Artichoke Pictures

I wanted some artichokes for my garden, and there’s no particularly good place to buy these locally.  Perhaps there are a couple of fellow gardeners to ask, but instead I decided to try growing them from seed.  I was placing an order with Baker Creek in the US anyway, so I just added on some of all the artichokes they had in their listings at the time:

Green Globe

Purple of Romagna

Violet de Provence

Violetta Precoce

Except that winter here is a little wet, I have a pretty good climate for growing artichokes as a perennial.  Generally by partly covering the artichoke to protect from direct rain, it will keep dry enough to survive the winter.

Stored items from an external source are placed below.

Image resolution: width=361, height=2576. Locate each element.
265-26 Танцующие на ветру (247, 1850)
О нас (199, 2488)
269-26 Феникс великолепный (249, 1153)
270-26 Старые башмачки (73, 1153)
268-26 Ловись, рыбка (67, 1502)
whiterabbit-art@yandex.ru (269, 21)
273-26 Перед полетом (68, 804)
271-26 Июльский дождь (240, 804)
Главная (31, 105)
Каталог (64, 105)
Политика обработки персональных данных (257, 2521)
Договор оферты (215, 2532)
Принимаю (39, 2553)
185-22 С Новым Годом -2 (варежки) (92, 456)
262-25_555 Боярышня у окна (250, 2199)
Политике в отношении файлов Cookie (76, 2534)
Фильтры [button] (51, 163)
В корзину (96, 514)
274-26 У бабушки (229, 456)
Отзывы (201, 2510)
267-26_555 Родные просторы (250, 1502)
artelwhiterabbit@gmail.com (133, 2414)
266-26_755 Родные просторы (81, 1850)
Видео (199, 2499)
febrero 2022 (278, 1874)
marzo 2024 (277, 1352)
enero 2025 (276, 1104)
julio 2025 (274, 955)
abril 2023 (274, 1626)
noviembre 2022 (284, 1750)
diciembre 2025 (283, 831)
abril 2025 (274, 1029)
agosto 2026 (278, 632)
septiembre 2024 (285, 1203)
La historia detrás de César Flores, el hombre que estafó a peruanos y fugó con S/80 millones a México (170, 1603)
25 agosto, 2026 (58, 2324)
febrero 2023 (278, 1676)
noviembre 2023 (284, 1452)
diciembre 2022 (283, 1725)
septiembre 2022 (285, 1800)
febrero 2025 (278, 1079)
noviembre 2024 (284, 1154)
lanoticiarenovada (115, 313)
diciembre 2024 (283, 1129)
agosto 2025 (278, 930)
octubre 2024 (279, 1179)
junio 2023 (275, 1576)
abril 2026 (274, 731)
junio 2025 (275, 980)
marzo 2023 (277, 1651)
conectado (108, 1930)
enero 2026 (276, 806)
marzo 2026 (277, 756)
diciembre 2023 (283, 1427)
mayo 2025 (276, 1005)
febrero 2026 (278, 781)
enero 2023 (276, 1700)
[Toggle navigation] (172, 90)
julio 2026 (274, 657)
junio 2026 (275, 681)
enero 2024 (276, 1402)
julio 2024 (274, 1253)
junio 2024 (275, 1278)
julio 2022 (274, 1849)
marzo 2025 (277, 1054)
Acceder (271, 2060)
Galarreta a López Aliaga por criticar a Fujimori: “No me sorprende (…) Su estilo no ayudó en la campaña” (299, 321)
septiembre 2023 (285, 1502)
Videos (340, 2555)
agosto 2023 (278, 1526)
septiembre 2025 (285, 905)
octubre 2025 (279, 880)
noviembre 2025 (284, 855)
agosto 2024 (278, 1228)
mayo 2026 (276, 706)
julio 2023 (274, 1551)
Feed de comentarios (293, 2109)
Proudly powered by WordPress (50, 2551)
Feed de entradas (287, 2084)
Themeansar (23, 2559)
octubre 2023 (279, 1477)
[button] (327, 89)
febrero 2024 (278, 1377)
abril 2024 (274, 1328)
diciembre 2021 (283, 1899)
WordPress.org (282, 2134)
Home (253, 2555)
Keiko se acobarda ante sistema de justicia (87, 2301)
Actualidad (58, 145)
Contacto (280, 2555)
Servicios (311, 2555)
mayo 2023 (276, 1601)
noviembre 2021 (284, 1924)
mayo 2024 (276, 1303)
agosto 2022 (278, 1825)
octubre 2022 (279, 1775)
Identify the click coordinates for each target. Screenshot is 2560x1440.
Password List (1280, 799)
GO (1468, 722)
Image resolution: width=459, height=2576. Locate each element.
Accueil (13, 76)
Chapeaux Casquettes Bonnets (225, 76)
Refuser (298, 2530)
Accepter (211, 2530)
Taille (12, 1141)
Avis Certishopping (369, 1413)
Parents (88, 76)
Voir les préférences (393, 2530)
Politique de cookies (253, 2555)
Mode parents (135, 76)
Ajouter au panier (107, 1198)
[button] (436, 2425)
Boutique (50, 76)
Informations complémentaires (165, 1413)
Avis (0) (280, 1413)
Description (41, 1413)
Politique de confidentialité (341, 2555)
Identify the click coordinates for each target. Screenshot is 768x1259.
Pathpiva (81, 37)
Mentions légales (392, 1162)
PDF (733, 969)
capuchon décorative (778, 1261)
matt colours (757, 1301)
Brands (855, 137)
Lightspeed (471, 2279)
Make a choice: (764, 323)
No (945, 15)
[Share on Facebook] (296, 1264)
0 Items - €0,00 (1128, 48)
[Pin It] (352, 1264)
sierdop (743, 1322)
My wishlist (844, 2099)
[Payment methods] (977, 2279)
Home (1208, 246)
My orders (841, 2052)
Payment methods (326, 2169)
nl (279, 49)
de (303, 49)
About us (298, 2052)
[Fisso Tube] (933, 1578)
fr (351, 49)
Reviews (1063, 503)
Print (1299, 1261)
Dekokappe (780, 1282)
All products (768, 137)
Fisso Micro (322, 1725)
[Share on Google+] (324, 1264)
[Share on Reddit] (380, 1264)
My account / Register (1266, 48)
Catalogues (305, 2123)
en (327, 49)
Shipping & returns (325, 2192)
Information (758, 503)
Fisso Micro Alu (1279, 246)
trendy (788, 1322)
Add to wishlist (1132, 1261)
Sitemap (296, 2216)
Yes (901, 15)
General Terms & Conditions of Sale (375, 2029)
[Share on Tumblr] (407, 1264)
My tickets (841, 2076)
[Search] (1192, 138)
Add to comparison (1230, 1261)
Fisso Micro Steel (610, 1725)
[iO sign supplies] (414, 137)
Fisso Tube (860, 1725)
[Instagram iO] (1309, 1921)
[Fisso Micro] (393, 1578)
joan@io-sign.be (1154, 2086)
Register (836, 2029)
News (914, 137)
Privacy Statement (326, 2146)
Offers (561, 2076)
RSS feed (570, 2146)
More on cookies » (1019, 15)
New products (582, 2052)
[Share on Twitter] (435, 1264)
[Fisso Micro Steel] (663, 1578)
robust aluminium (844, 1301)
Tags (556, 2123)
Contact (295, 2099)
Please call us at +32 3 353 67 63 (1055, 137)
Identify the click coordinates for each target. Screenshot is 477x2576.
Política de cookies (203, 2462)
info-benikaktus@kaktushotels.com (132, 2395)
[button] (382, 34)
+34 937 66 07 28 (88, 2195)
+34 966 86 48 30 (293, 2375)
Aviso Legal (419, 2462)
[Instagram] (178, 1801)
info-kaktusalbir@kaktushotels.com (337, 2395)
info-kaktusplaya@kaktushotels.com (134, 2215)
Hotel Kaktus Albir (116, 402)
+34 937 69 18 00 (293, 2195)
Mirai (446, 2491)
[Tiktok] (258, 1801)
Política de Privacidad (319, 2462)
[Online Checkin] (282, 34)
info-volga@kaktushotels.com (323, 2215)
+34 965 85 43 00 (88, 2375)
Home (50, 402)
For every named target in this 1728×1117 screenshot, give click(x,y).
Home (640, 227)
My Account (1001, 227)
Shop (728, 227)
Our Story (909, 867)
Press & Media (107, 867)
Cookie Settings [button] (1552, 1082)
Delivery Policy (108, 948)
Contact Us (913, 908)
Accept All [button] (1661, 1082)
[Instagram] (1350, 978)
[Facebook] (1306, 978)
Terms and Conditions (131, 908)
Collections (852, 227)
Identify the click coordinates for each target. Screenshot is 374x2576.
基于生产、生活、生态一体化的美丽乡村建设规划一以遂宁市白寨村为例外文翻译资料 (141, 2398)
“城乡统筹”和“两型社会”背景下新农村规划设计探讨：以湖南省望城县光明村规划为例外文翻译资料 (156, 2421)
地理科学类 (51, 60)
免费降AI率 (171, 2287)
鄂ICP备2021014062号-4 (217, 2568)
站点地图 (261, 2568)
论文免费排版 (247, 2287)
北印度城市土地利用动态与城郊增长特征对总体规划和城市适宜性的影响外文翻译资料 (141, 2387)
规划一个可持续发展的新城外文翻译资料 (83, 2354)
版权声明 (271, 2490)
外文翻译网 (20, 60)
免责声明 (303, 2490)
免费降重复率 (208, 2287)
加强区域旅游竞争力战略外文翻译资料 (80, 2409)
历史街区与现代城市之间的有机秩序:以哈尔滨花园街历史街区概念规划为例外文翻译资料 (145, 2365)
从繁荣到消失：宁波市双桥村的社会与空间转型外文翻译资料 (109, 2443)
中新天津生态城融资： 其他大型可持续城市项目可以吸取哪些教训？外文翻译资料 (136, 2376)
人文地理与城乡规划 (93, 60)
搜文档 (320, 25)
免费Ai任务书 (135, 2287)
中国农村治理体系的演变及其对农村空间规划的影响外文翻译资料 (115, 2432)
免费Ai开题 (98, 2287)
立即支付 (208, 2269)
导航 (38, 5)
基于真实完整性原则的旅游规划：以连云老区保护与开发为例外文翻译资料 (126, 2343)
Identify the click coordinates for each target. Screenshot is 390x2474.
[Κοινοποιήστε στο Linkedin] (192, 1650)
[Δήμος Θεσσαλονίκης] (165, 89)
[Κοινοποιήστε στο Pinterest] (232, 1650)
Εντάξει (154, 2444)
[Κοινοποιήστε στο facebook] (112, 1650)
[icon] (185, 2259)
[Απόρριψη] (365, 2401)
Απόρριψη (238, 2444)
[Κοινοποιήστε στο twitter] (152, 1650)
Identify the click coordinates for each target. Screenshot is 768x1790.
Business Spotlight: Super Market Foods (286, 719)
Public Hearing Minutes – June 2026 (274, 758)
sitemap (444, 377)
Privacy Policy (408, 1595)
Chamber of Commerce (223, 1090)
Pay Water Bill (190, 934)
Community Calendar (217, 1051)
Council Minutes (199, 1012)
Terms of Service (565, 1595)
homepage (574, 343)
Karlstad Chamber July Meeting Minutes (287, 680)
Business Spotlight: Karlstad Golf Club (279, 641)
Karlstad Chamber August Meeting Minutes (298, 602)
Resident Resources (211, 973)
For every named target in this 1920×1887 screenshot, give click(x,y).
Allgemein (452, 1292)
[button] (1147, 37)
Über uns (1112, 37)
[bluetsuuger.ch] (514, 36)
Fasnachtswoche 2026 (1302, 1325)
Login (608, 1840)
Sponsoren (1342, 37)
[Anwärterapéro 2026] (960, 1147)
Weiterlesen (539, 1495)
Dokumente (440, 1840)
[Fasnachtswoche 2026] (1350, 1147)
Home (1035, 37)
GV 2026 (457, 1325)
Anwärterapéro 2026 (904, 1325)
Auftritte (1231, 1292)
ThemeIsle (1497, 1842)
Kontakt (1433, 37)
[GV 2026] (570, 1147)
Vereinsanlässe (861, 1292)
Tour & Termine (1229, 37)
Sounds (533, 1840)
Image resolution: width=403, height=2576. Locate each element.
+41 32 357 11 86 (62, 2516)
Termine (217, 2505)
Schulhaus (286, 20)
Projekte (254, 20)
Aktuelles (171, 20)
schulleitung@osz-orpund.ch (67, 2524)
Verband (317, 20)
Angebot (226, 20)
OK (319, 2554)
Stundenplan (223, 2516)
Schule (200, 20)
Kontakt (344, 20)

I read two important things about growing artichokes from seed.  The first is the genetics are variable, so you should plant several with the intention of selecting the best ones.  The other was they don’t normally produce flowers (artichokes) the first year, but you can increase the chances of this by exposing the young plants to a period of cold, which I tried to do.  In fact we had very strange weather this spring, so not only did the young plants get exposed to cold, they got exposed to all extremes of weather; hot, dry, wet and cold.  They also stayed in rootbound pots too long, because the weather wasn’t cooperating enough to let me plant them out.

Most of my garden neighbors artichoke plants start producing by early summer, but for some reason mine didn’t start blooming until the solstice.  I’m sorry, except for the green globes, I didn’t keep track of which picture was of which variety, but if anyone’s interested, I’ll try to go back and match them up.

Here are two of the green globe plants:

What was kind of interesting, as well as the plants doing well, the plants that didn’t do well.  For example here is a plant that’s doing fine:

but here’s a plant of about the same size and of the same variety sitting right next to it:

This one has it’s own ecosystem on it.  First it’s covered with aphids, but also ladybugs and some other insects, which are eating the aphids.

As far as I know, this is the only plant in my garden at the moment with aphids, and certainly none of the other artichokes have them.  I wonder what it is about it that’s so attractive to them?

Finally a number of the plants never got much larger than this, which is about 5 cm off the ground.